## EXERCISE PROMPT
Copy the lines from the one containing "This screenshot has width=1214, height=520." through the one containing "1024x548 pixels. Task: Share", both included, and leave out the pictures.

## DATA SHOWN
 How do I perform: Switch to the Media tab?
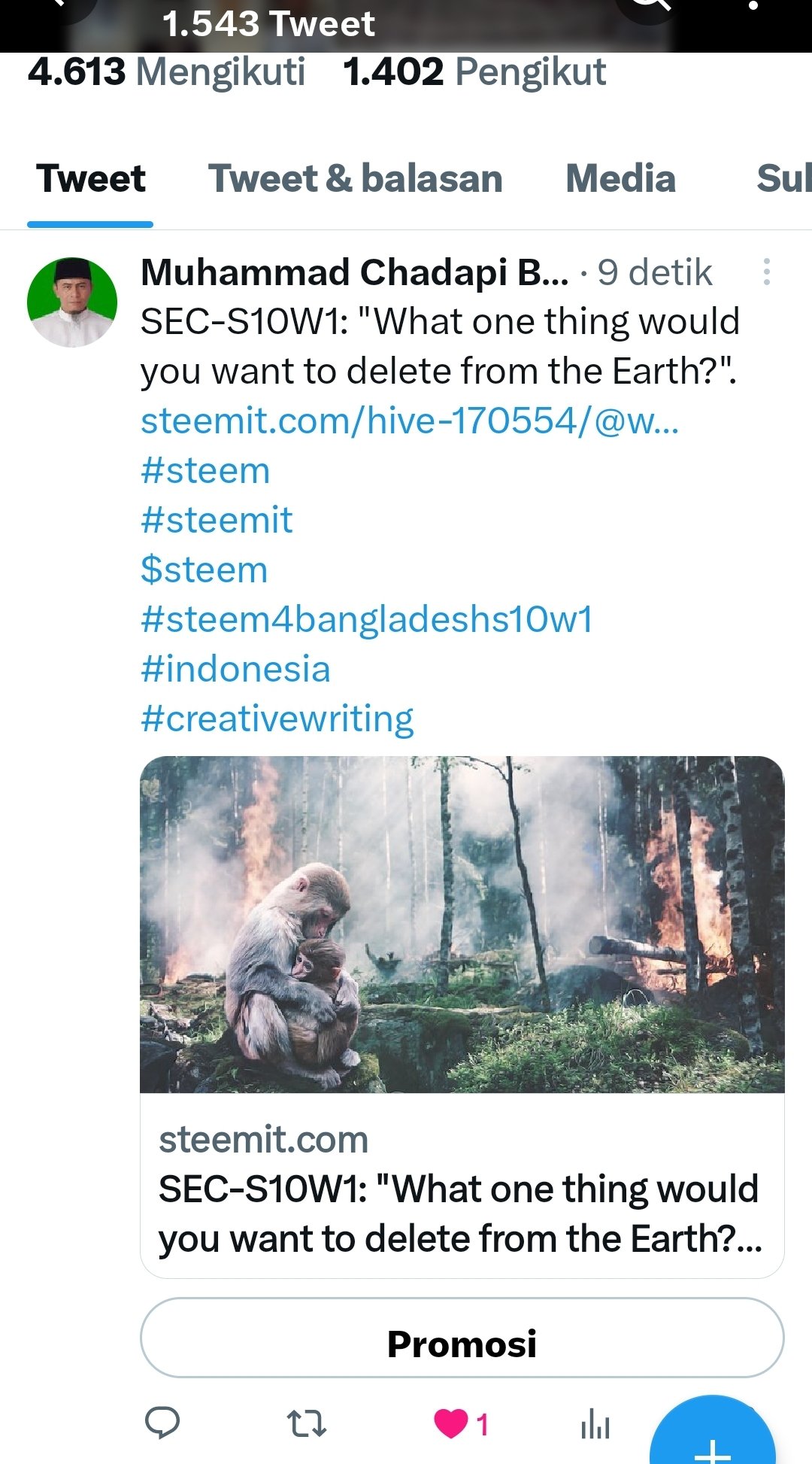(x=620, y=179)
==
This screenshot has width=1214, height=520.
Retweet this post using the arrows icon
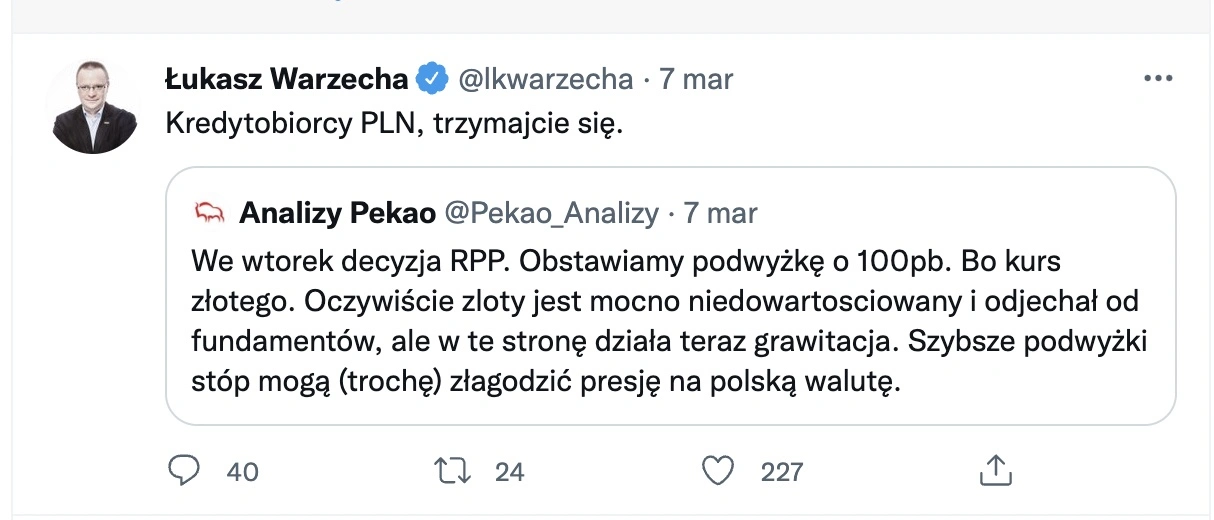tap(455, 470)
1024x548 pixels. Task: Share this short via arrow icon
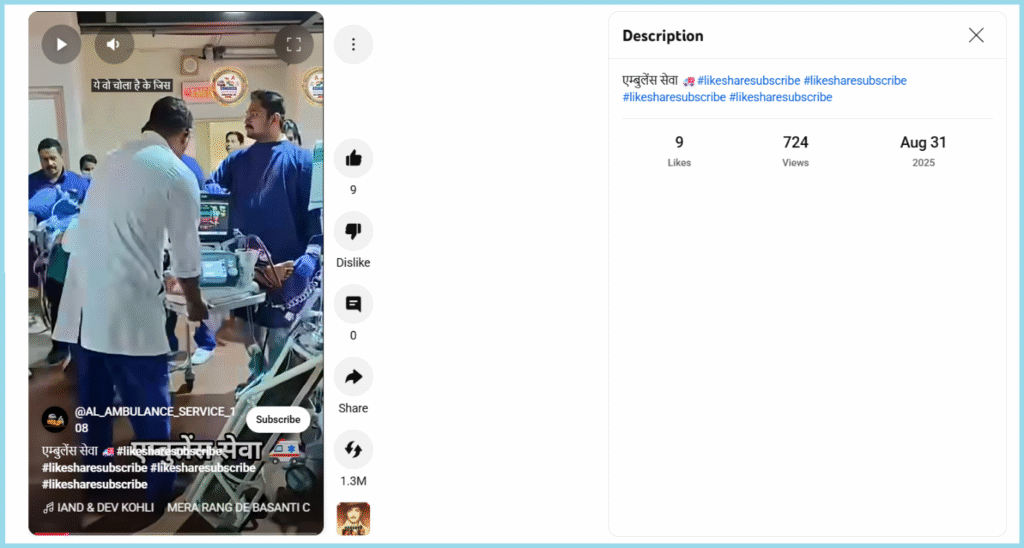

## ANSWER IN FULL
This screenshot has width=1214, height=520.
Retweet this post using the arrows icon
tap(455, 470)
1024x548 pixels. Task: Share this short via arrow icon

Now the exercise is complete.